Vor dem 2:1-Sieg des Ligue-1-Meisters und Tabellenführers beim FC Lorient waren vor den 18 000 Zuschauern im Stade du Moustoir elf Friedenstauben in die Luft geschickt worden. 7500 französische Fahnen wurden auf den Rängen geschwenkt. Zu Ehren der 130 Todesopfer der Attentate wurde eine Schweigeminute abgehalten.

Der achte Sieg des Teams von Superstar Zlatan Ibrahimovic in Serie konnte die Erinnerungen an die tragischen Stunden nicht verdrängen. „Es war seltsam und auch sehr schwer, heute zu spielen“, räumte der niederländische Nationalspieler Gregory Van der Wiel ein. Trainer Laurent Blanc meinte: „Wir hätten heute gern etwas anderes gemacht. Wir haben den Kopf noch nicht beim Fußball. Ich will jetzt so schnell wie möglich zurück zu meinen Lieben.“ Die Zeit werde aber die Wunden heilen, hofft der Weltmeister von 1998.

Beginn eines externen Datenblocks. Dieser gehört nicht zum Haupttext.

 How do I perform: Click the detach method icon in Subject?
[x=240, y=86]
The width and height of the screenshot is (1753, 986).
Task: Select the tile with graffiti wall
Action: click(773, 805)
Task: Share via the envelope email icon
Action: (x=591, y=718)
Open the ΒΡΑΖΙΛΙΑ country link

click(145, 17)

Bei den Terroranschlägen wurden auch zwei Restaurant-Betreiber ermordet, die mit PSG-Profis um den deutschen Torwart Kevin Trapp eng befreundet waren, unter anderen mit dem Argentinier Javier Pastore und dem italienischen Ersatzkeeper Salvatore Sirigu. Pastore spielte in Lorient nicht. Er sei angeschlagen, versicherte Blanc.

„Le Parisien“ hatte es schon im Vorbericht zum Spiel getitelt: „Die Beine in Lorient, die Herzen in Paris“. In Lorient wie auch bei allen anderen Begegnungen der Ligue 1 und auch der 2. Liga wurde die Marseillaise aus voller Brust und oft mit einigen Tränen in den Augen intoniert. Es gab überall Schweigeminuten, alle Kicker traten mit Trauerflor an. „Wir sind nun alle ein bisschen französisch“, meinte der brasilianische PSG-Verteidiger Thiago Silva.

Auch bei Spielen in Spanien, Großbritannien und Italien wurden unter anderem die Marseillaise gespielt und die französische Flagge gezeigt. Als die Nationalhymne der Grande Nation vor dem Clásico zwischen Real und Barcelona ertönte, konnten auch im Bernabéu viele Fans die Tränen nicht unterdrücken.

Alle Partien in Frankreich fanden aus Sicherheitsgründen ohne Gästefans statt. Das Innenministerium hatte ein entsprechendes Reiseverbot erlassen. Verschärfte Sicherheitsmaßnahmen und Einlasskontrollen wurden unterdessen praktisch in allen Stadien des Kontinents veranlasst, auch in Deutschland.

Beim Madrider Derby waren mehr als 2500 Polizisten und Mitarbeiter privater Sicherheitsdienste im Einsatz - doppelt so viele wie bei früheren Clásicos. Sie bildeten drei Ringe um das Stadiongelände. Bei keiner Sportveranstaltung waren in Spanien zuvor derartige Sicherheitsvorkehrungen angeordnet worden. „Wir werden auch die Butterbrote genau kontrollieren“, hatte Präfektin Concepción Dancausa angekündigt - und so kam es dann auch.

Medienkommentatoren waren sich überall einig: „Richtige Normalität wird nach Paris wohl lange nicht herrschen“, sagte ein TV-Reporter in Spanien. Erst recht nicht in Belgien. Nach der Absage des Länderspiels des heimischen Nationalteams gegen Spanien vor einigen Tagen fanden auch am Wochenende in und um Brüssel nach einer Entscheidung des Provinzkomitees Brabant vorsorglich keine Spiele statt. Aber auch das Erstliga-Topspiel zwischen dem KSC Lokeren und dem RSC Anderlecht wurde abgesagt. Die Sicherheit könne nicht garantiert werden, teilte der gastgebende Verein - dessen Stadion rund 60 Kilometer von Brüssel entfernt liegt - mit.